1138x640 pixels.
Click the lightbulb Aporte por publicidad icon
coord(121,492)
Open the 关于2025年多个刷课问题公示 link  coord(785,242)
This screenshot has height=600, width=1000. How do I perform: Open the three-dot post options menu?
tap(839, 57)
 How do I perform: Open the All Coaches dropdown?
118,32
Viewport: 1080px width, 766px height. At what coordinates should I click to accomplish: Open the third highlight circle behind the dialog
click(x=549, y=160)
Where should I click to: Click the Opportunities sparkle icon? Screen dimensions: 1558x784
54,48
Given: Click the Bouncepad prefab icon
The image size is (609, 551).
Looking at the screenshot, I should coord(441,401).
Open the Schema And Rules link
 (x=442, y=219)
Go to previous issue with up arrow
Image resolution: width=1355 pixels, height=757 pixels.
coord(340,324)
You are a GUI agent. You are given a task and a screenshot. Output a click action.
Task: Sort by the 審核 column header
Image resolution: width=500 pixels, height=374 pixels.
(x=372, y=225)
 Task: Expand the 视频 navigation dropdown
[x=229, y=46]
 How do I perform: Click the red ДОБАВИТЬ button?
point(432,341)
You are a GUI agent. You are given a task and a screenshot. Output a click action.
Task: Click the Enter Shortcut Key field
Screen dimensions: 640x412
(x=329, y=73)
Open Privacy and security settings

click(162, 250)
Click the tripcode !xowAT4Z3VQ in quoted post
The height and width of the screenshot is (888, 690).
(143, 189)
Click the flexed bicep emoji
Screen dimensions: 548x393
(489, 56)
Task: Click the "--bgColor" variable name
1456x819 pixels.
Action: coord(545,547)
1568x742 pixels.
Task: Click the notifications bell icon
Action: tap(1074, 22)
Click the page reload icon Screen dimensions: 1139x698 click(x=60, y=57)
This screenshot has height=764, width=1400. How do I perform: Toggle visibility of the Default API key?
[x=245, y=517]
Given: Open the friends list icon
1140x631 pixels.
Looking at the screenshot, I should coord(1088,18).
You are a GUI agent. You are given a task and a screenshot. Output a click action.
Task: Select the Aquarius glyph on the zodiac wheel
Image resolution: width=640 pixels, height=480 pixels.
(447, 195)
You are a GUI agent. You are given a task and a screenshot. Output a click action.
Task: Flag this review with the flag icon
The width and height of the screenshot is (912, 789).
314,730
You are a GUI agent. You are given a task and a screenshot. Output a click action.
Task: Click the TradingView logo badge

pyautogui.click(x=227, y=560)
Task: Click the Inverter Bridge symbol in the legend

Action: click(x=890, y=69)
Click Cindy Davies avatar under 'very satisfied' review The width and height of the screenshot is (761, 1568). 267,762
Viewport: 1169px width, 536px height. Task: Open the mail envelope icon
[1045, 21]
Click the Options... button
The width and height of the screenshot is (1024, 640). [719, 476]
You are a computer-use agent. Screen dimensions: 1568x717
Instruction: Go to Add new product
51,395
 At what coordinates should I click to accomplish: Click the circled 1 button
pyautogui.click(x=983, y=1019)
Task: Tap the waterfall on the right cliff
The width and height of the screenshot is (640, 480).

= = = =

# AIM OF THE TASK
Please repeat the entries from the line with "Task: Tap the waterfall on the right cliff" through the end of the entries, changing "waterfall" to "cascade" and leaving everything else as it is.

# EXPECTED OUTPUT
Task: Tap the cascade on the right cliff
The width and height of the screenshot is (640, 480).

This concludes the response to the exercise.